An interesting decision was issued the other week by the Second District of the California Court of Appeal on mediation confidentiality. Reading it left me with the impression that the appellate panel was result oriented or using “legal realism” rather than simply applying the governing law to the facts to lead it to the logical, mechanical and deliberative conclusion. (“formalist approach”.) (See “Blinking On The Bench: How Judges Decide Cases” – February 28, 2008 blog.)
In the Estate of Thottam (Case No. B196933 – August 13, 2008), three siblings engaged in mediation to determine how to distribute the estate and certain assets from a trust created by their mother, Thresiamma Thottam.

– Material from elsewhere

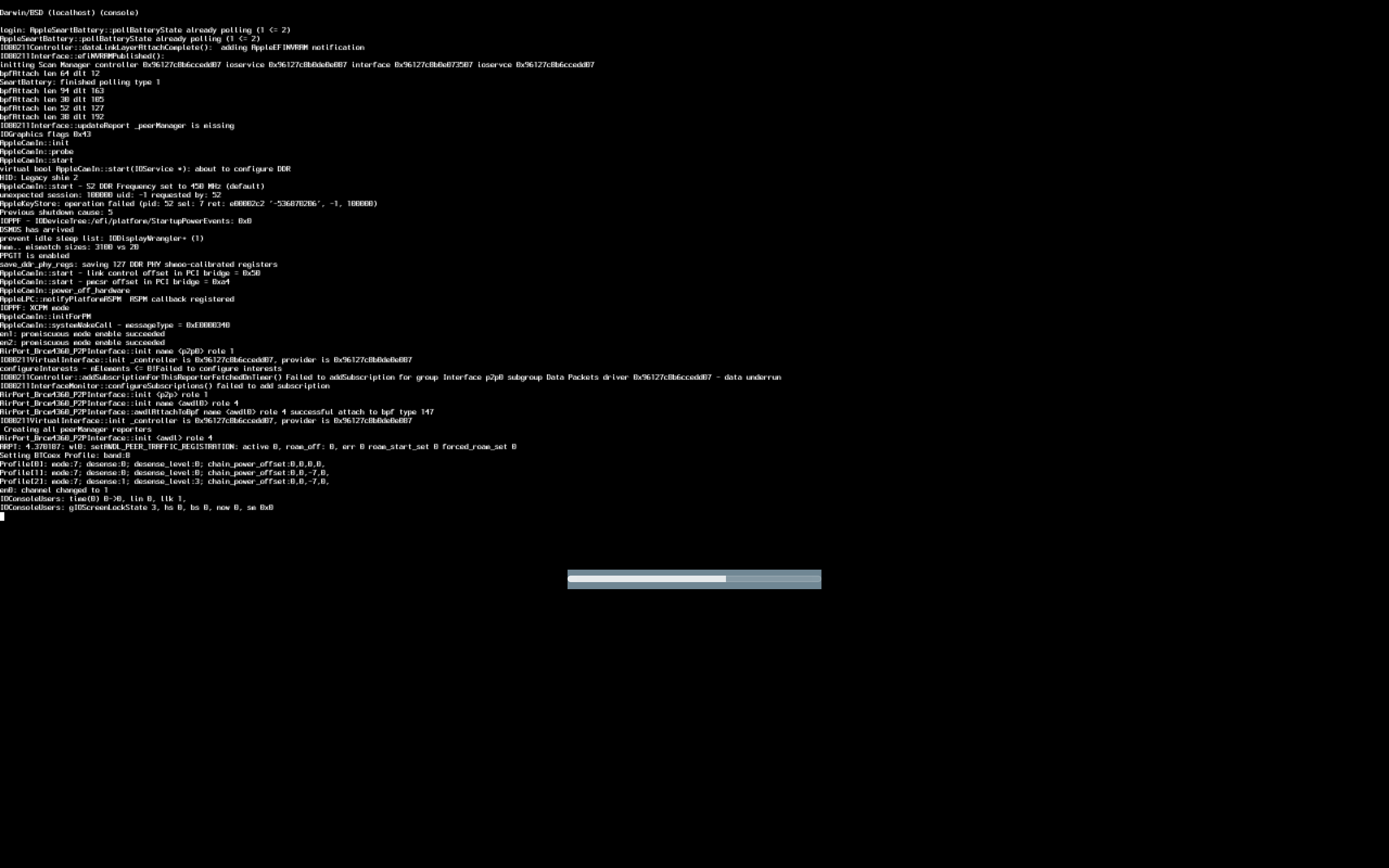The height and width of the screenshot is (868, 1389).
Task: Click the 'IOConsoleUsers: gIOScreenLockState 3' last log line
Action: click(x=137, y=507)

The siblings were co-trustees and beneficiaries of the trust.
At the commencement of the mediation, the siblings signed a mediation and facilitation confidentiality agreement by which, in part, they agreed that:
“all matters discussed, agreed to, admitted to, or resulting from” the mediation would “(1) be kept confidential, and not disclosed to any outside person (excluding spouses), (2) shall not be used in any current or future litigation between us (except as may be necessary to enforce any agreements resulting from the Meeting), and (3) shall be considered privileged and, as a settlement conference, non-admissible under the California Evidence Code in any current or future litigation between us.” (Id. at 3.)
All three siblings and the mediator signed the agreement.
During the mediation, a chart was prepared containing three columns. Along the left-hand side margin each asset was listed – be it real estate or otherwise. Across the top were three columns; one for each sibling, identified by his/her first initial. As the negotiations progressed, the chart was then filled in to show which sibling received which asset. At the end of the session, each sibling signed and dated the top of the chart in the column bearing his/her initial and also initialed each entry in the column.
Well . . . as may be expected, when one of the siblings – Peter – sought to draft a more formal agreement to memorialize the chart, he was met with resistance. Eventually, the matter ended up in litigation (and eventually at trial).
During a deposition, Peter sought to use the chart to which his sister Elizabeth, the deponent, objected urging that mediation confidentiality precluded its use. The then trial judge agreed with Peter, finding that mediation confidentiality did not apply to the chart.
But, it was another judge who actually tried the case. When Peter sought to use the chart during trial, Elizabeth again objected based on mediation confidentiality. This time, the judge agreed with Elizabeth ruling that it was inadmissible. Unlike the previous judge, the trial judge did not accept the argument that any mediation confidentiality was waived pursuant to the provision in the agreement stating that confidentiality would apply “. . . except as may be necessary to enforce any agreements resulting from the Meeting.” (Emphasis added.)
Given the recent pronouncement of the California Supreme Court that once again strictly enforced mediation confidentiality and applied it quite broadly - in Simmons v. Ghaderi (August 8, 2008 blog) - one might well speculate that the appellate court panel would agree with the trial judge. Surprisingly, it did not – it reversed and remanded.
The appellate panel determined that the agreement between the siblings that all matters discussed or agreed to in mediation “(2) shall not be used in any current or future litigation between us (except as may be necessary to enforce any agreements resulting from the Meeting”) was an enforceable agreement even though made prior to any settlement being reached. The appellate court decided that California Evidence Code §1123(c) requires neither that the express agreement in writing permitting disclosure be contained in the settlement agreement itself nor that it even be made at or after the time the settlement agreement is entered into. According to this appellate panel, there is no timing requirement in terms of allowing disclosure vis-à-vis entering into a settlement as a result of mediation.
Consequently, the appellate court determined that Peter should have been able to use the chart at trial to prove his case. As the chart was crucial to his case, he suffered a miscarriage of justice and a different result would have been probable had this error not occurred. That is, without the use of the chart, Peter lost at trial; if he could have used the chart, he probably would have won. Thus, the appellate court reversed and remanded for a new trial. Peter would now have his “day in court.”
As I said, this is a strange decision: it places more importance or a higher priority on Peter having his “day in court” and “fairness” to Peter than on mediation confidentiality. The appellate court makes this a priority even in the face of the Supreme Court’s recent (July 21, 2008) recognition in Simmons v. Ghaderi that “the legislature chose to promote mediation by ensuring confidentiality rather than adopt a scheme to ensure good behavior in the mediation and litigation process. . . .” (Id. at 22.)
Courts sure are strange and unpredictable! But I am not telling you anything new. I won’t be surprised if this decision is appealed and/or engenders more litigation. This is why it is always better to settle!
. . . Just something to think about.